For the source code please visit: https://github.com/gorules/zen/blob/master/examples/python-lambda-s3/lambda_function.py
Because we have added a lambda layer we are able to import the zen library without having any dependency directly in the function.
The code that you are seeing here is using the loaders logic which is made to read decision files directly from Amazon S3 based on a key property of the request.
Create a JDM file
To create and manage decision files we can either create JSON files manually or use GoRules free editor.
Open the editor by clicking on the Editor. The link is loaded with the pre-defined template for the basic evaluation of shipping fees. To learn more about JDM Graphs please visit JSON Decision Model (JDM) documentation. You can also open the decision table by clicking the Open link in the Fees node of the graph.

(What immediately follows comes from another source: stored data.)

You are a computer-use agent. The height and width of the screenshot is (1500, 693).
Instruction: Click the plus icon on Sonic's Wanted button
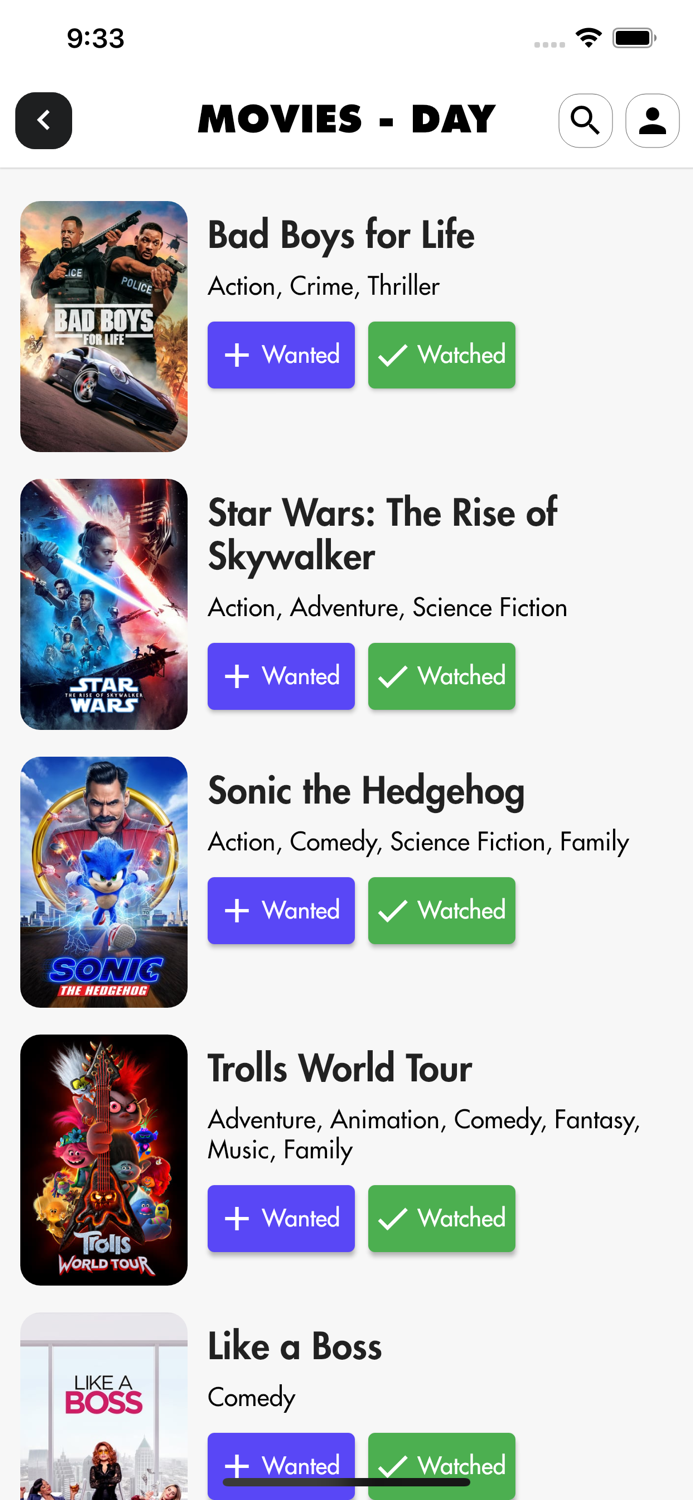pyautogui.click(x=236, y=910)
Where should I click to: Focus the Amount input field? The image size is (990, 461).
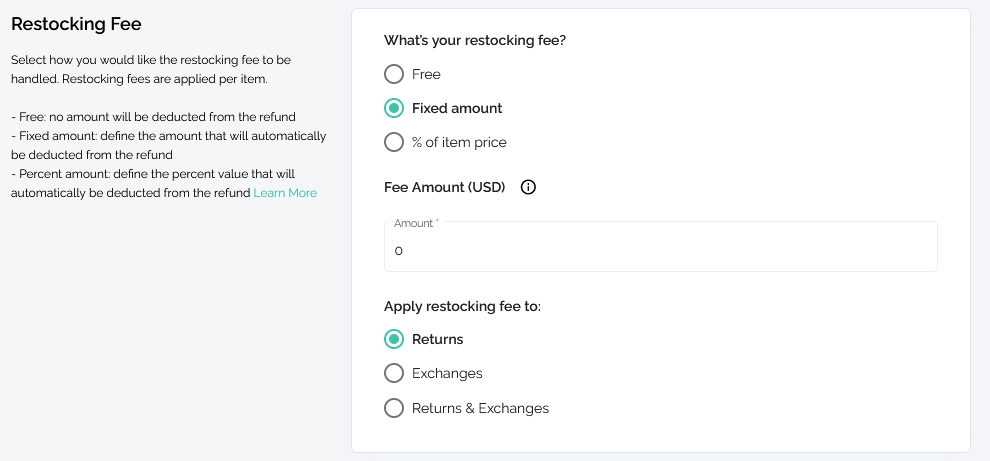coord(660,246)
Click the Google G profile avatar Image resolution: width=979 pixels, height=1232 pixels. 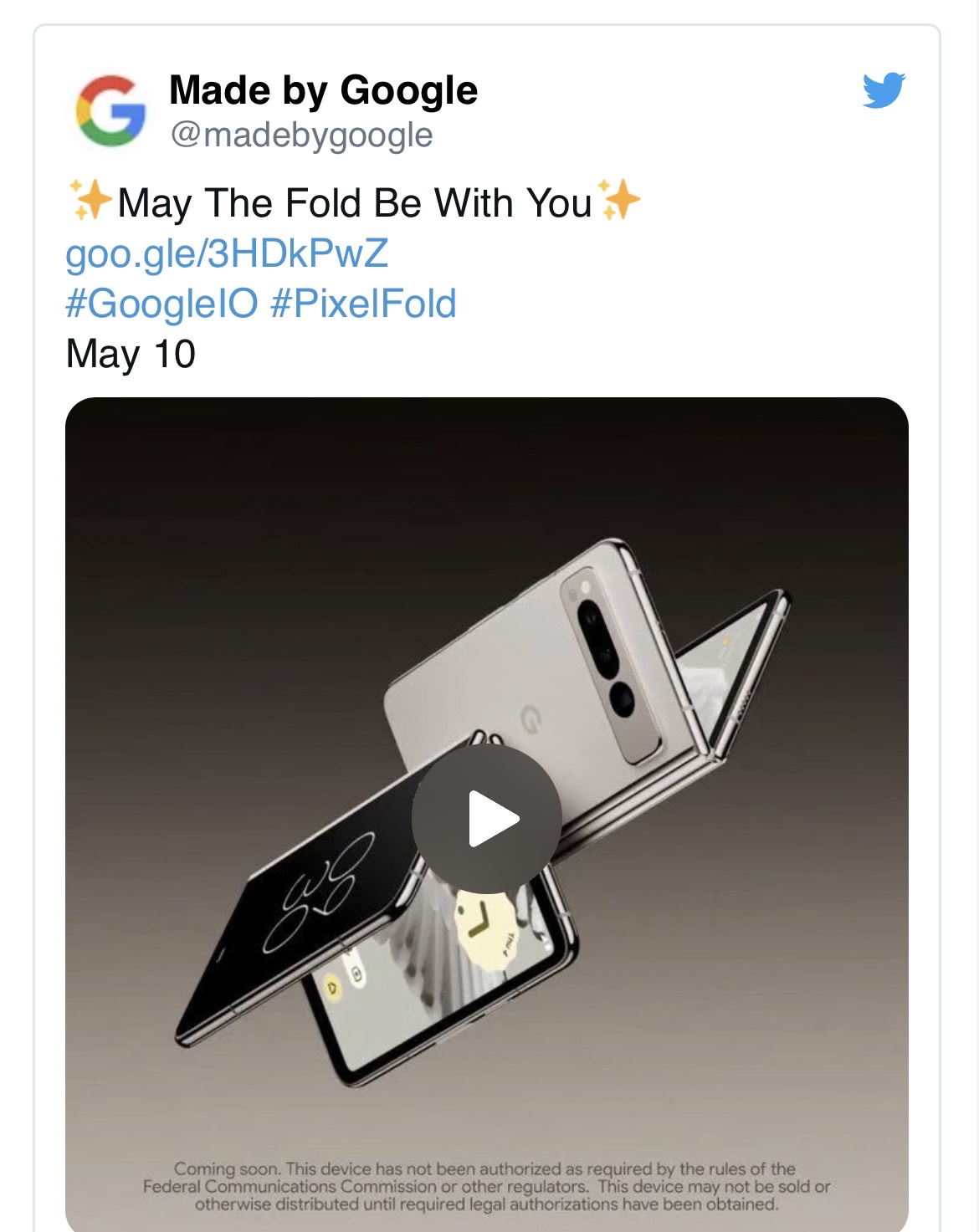[110, 111]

Next, download a JSON file by pressing File > Download JSON and rename a file to shipping-fees.json.
Upload a decision file to your S3 bucket.
Test Rules Engine
Now, we only need to test the Lambda function! Go back to your Lambda Function and press Test.
A new dialog will appear prompting the configuration of the test events. Select Create a new event, name it to test, and for the event JSON paste:
The key is the file name that we have uploaded to our Amazon S3 bucket and Context is input data that will be validated in the rules engine.
After saving a new test event press Test again. You can finally see a result.
Likewise, you are able to upload many different decision files and execute them by naming a Key in the JSON event to a new file.
Summary
In this blog, we explored how to build a serverless rules engine using Python and AWS Lambda. We started by creating an Amazon S3 bucket to store our data. Next, we created a Lambda function and attached a Zen Engine layer, which is a pre-built dependency, to our function. This layer helps streamline the deployment process and makes our Lambda function more robust. We also configured permissions to allow the Lambda function to access S3, ensuring that it has read-only access to the necessary objects.
In conclusion, building a Python rules engine with AWS Lambda and S3 can offer numerous benefits for businesses, including increased agility, improved data processing capabilities, and cost savings. By following the steps outlined in this blog, developers can easily set up a serverless rules engine and leverage the power of serverless computing for their business needs.